13.7 Notices. Any notice required or permitted by this Agreement
shall be in writing and shall be delivered as follows with notice deemed given
as indicated: (a) by personal delivery when delivered personally; (b) by
overnight courier upon written verification of receipt; (c ) by telecopy or
facsimile transmission upon acknowledgment of receipt of electronic
transmission; or (d) by certified or registered mail, return receipt requested,
upon verification of receipt. Notice shall be sent to the addresses set forth
below, or such other address as either party may specify in writing.
13.8 Survival. Sections 8 ("No Conflict of Interest"), 9
("Confidentiality and Proprietary Rights"), 10 (Nonsolicitation), 11
("Injunctive Relief"), 12 ("Agreement to Arbitrate"), 13 ("General Provisions")

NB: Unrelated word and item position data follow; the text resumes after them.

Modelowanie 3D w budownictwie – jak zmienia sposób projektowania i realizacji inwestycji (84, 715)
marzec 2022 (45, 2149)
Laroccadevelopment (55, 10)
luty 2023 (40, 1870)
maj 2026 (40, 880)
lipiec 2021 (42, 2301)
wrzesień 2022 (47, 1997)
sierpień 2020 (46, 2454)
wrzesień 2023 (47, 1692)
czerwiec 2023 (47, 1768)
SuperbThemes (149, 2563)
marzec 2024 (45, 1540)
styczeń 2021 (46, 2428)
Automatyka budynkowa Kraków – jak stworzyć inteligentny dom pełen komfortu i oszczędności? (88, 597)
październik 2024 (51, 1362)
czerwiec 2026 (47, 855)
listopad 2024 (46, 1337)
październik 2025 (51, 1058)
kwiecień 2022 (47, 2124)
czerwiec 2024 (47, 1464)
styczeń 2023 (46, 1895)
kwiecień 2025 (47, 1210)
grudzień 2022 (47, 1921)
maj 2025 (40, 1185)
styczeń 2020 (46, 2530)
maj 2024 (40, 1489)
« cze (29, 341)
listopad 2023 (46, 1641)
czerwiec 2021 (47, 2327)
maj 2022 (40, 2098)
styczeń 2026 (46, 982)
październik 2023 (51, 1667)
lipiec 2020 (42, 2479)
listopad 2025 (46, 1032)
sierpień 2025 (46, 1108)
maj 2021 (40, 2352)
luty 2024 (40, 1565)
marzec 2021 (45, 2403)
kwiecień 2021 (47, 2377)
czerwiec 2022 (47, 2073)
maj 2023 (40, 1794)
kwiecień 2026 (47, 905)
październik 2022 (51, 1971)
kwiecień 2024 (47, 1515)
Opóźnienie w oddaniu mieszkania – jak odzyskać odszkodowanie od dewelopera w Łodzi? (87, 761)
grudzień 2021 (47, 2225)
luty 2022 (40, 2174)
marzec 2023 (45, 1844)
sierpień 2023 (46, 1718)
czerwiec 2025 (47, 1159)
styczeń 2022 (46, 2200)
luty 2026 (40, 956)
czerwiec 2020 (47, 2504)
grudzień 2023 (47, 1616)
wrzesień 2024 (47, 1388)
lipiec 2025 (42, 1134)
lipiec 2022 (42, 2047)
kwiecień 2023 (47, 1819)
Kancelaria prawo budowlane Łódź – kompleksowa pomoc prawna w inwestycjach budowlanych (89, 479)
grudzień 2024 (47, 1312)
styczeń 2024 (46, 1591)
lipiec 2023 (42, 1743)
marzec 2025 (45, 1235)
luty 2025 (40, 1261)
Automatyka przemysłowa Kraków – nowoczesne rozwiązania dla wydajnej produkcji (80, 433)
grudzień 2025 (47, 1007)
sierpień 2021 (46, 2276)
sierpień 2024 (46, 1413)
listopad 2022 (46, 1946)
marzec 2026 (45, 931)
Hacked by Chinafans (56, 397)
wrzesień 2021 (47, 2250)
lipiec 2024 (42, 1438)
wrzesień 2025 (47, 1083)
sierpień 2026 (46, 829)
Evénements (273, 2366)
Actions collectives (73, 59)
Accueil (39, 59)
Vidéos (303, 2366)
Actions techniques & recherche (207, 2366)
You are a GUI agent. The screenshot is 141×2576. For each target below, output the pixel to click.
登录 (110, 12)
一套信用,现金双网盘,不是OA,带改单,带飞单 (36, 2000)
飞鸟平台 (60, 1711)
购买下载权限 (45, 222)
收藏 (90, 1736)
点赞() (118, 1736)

and 14 ("Entire Agreement") of this Agreement shall survive Executive's
employment by Parent Company.
14. Entire Agreement. This Agreement, including the Parent Company
Employee Innovations and Proprietary Rights Assignment Agreement incorporated
herein by reference and Parent Company's stock option plan and related option
documents described in paragraph 4.3 of this Agreement, constitutes the entire
agreement between the parties relating to this subject matter and supersedes all
prior or simultaneous representations, discussions, negotiations, and
agreements, whether written or oral. This Agreement may be amended or modified
only with the written consent of Executive and the Board of Directors of Parent
Company. No oral waiver, amendment or modification will be effective under any
circumstances whatsoever.
THE PARTIES TO THIS AGREEMENT HAVE READ THE FOREGOING AGREEMENT AND FULLY
UNDERSTAND EACH AND EVERY PROVISION CONTAINED HEREIN. WHEREFORE, THE PARTIES
HAVE EXECUTED THIS AGREEMENT ON THE DATES SHOWN BELOW.
XXXXX X. XXXXXXXXX
Dated: 4/1/04
-------------------------- ----------------------------------
YOUR ADDRESS HERE
PeopleView, Inc.
Dated: 4/1/04 By: /s/ Xxxxxx X. Xxxxx
-------------------------- ----------------------------------
Xxxxxx X. Xxxxx
Chief Executive Officer
PeopleView, Inc.
27130 A Xxxxx Xxxxxx
Xxxxx 0000
Xxx Xxxx Xxxxxxxxxx, XX. 92675
EXHIBIT A
PARENT COMPANY'S INCENTIVE COMPENSATION PLAN
Incentive Compensation :
2004--Pre Reverse Split
a. 200,000 options granted in a 3-- year vesting schedule
b. 630,000 warrants issued on April 1, 2004 at the then market price,
terms as such:
1. 215,000 granted at closing of the Mayo Merger Deal on April 1,
2004
2. 215,000 contingent upon the company achieving a minimum of the
2004 revenue and EBITDA targets set forth in the Mayo Group,
Inc. Merger (Exhibit H) of final Agreement and Plan of Merger
between PeopleView, Inc., PeopleView Acquisition Corporation
and Xxxx Xxxx and Associates, Inc.
3. 215,000 contingent upon the company achieving a minimum of the
2005 revenue and EBITDA targets set forth in the Mayo Group,
Inc. Merger (Exhibit H) of final Agreement and Plan of Merger
between PeopleView, Inc., PeopleView Acquisition Corporation
and Xxxx Xxxx and Associates, Inc.
Warrants subject to contingencies numbers 2 and 3 above will be
placed in Escrow and released to Executive within thirty days after
audited numbers are achieved and released for the applicable
periods. Should however, the actual 2004 and/or 2005 operating
budget EBITDA achieved be less than 100% but 75% or more of the
target set at closing, Executive will only be become entitled to an
equally reduced ratio of these warrants. In the event that less than
a 75% of the 2004 and/or 2005 operating target budgeted EBITDA is
achieved, Executive will not be entitled to any percentage of the
additional warrants.
4. Warrants will have a term of 5 years.
c. Participation in the Corporate Executive Bonus Plan. The Plan will
be based on 7.5% of EBITDA for the year. Xxxxx Xxxxxxxxx will be
capped at $50,000 in bonus payment per year for the term of this
contract. Bonus to be paid on a semi- annual basis, based on the mid
year and annual targets. 50% paid in August and the balance paid in
January. August payment will be contingent upon company's ability to
demonstrate positive cash flow for a minimum of six months.